* [What you are asked to do] The records follow. Print, word for word, the first line through the "Image resolution: width=1568" line.

* [Input data]
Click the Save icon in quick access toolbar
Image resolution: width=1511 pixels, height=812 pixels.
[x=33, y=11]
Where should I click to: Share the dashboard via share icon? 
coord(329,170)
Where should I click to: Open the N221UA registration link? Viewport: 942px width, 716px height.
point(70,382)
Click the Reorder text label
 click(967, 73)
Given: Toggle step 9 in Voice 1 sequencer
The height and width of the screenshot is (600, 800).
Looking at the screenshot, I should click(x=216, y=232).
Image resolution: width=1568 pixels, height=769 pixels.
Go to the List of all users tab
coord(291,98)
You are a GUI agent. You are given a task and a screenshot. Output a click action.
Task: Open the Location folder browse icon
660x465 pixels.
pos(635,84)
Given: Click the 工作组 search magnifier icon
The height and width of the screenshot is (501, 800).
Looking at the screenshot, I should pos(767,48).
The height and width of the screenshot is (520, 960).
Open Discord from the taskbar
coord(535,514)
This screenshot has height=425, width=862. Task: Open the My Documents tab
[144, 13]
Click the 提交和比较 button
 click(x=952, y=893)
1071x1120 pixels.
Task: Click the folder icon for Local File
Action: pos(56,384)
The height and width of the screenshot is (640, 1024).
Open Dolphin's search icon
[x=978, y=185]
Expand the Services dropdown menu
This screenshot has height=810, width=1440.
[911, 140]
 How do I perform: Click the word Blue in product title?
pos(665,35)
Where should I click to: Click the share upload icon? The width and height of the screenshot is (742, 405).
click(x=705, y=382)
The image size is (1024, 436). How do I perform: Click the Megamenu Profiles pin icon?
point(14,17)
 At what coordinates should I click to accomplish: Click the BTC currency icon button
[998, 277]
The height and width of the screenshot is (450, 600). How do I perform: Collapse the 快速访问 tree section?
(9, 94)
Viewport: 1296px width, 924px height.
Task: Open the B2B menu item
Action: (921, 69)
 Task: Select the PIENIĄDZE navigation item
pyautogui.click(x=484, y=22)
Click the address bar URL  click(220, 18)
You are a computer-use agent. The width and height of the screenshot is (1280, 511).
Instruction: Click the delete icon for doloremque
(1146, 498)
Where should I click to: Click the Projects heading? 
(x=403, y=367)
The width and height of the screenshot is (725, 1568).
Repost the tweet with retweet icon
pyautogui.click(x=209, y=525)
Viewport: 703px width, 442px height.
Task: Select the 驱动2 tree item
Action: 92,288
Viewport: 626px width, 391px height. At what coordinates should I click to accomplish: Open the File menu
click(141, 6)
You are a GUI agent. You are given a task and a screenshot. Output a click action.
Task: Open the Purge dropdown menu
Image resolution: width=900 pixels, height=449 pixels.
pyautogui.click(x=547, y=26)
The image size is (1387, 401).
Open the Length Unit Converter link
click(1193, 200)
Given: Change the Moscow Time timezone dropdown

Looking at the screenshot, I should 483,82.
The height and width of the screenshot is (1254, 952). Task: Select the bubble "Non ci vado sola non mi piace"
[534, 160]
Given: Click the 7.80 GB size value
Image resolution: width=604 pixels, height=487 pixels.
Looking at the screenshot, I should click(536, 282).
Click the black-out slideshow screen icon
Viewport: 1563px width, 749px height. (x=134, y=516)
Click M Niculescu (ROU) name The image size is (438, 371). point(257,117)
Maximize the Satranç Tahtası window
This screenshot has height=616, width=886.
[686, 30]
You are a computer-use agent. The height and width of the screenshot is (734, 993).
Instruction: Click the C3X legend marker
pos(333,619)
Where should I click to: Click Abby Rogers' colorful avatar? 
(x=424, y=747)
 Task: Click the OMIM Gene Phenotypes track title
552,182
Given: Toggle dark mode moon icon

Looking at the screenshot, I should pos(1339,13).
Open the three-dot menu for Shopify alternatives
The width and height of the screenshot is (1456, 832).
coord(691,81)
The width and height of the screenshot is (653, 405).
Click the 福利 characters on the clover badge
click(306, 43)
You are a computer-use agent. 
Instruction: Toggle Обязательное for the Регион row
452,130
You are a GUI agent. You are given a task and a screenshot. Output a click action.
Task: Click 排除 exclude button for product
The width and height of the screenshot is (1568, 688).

* [Answer to this problem]
Click the Save icon in quick access toolbar
Image resolution: width=1511 pixels, height=812 pixels.
[x=33, y=11]
Where should I click to: Share the dashboard via share icon? 
coord(329,170)
Where should I click to: Open the N221UA registration link? Viewport: 942px width, 716px height.
point(70,382)
Click the Reorder text label
 click(967, 73)
Given: Toggle step 9 in Voice 1 sequencer
The height and width of the screenshot is (600, 800).
Looking at the screenshot, I should click(x=216, y=232).
Image resolution: width=1568 pixels, height=769 pixels.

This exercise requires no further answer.